** Begin **

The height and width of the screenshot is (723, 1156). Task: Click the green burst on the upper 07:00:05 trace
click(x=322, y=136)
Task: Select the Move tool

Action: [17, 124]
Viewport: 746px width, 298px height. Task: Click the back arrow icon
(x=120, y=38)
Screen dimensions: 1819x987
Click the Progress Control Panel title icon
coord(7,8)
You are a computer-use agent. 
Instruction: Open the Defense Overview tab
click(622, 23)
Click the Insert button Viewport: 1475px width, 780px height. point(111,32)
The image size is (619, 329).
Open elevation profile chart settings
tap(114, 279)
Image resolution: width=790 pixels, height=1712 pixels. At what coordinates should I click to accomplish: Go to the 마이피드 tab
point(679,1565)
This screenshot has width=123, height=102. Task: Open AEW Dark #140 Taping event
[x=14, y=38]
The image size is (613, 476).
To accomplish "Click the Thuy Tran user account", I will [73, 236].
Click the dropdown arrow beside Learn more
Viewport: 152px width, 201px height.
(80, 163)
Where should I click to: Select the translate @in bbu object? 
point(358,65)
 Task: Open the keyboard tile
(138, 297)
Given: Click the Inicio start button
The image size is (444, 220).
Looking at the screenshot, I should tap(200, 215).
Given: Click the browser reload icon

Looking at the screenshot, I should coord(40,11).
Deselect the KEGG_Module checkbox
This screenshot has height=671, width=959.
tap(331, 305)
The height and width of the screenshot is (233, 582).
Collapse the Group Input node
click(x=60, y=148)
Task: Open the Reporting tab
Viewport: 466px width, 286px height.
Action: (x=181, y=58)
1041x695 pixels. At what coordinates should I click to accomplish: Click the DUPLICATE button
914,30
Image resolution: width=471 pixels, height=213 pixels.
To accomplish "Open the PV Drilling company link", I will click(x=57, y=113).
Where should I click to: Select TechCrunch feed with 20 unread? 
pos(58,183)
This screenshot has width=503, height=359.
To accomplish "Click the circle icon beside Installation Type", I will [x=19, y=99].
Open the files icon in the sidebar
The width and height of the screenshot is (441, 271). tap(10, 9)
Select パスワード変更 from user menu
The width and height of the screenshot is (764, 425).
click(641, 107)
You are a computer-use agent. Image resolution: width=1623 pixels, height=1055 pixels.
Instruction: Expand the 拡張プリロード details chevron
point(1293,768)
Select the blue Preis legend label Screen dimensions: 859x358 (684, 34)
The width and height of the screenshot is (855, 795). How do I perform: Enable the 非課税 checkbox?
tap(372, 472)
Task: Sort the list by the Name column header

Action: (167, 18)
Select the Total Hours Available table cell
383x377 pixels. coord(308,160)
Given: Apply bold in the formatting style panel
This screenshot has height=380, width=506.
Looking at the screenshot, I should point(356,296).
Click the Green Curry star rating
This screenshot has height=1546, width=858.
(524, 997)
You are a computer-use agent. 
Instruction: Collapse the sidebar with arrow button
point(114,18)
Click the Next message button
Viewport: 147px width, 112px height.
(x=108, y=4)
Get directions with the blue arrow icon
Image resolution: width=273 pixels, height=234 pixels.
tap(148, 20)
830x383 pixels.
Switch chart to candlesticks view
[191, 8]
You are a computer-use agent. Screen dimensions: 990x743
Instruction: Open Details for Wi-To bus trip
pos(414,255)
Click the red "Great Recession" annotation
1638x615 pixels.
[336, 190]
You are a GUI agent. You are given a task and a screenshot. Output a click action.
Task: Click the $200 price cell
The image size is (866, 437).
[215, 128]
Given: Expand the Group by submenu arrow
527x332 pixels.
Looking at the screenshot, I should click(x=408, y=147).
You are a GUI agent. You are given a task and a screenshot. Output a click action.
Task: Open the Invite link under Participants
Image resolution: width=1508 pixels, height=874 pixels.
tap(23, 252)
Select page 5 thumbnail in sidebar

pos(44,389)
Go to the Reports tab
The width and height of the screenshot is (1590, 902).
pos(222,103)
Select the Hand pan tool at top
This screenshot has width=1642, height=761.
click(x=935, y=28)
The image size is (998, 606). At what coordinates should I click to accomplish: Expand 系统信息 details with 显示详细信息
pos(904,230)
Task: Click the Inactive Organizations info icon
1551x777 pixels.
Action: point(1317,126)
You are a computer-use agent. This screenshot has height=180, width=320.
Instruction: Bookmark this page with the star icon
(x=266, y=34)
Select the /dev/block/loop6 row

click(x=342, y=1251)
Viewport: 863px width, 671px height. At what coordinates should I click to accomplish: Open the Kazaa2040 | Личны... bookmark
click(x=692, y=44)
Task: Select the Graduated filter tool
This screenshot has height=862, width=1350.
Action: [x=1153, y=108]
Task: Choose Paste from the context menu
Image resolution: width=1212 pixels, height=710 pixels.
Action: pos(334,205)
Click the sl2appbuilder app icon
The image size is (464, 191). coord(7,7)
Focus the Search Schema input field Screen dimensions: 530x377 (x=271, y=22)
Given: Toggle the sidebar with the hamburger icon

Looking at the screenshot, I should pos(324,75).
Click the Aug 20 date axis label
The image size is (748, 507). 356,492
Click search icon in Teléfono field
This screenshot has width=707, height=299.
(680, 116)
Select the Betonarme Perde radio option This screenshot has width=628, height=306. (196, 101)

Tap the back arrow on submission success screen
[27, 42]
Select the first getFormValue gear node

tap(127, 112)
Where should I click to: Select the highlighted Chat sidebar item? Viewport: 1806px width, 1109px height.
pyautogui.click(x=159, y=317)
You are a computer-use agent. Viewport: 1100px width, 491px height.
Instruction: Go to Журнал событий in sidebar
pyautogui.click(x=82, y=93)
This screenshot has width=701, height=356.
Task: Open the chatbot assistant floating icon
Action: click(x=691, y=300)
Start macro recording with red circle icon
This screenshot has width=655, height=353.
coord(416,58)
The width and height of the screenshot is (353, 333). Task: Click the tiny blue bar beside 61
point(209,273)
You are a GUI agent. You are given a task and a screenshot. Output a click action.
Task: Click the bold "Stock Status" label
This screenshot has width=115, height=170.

** End **

• _EXERCISE_: Show every line of the records above that contains the word "point".

• _EXERCISE OUTPUT_:
Click the Insert button Viewport: 1475px width, 780px height. point(111,32)
point(679,1565)
point(358,65)
point(1293,768)
Looking at the screenshot, I should point(356,296).
point(114,18)
Action: point(1317,126)
point(209,273)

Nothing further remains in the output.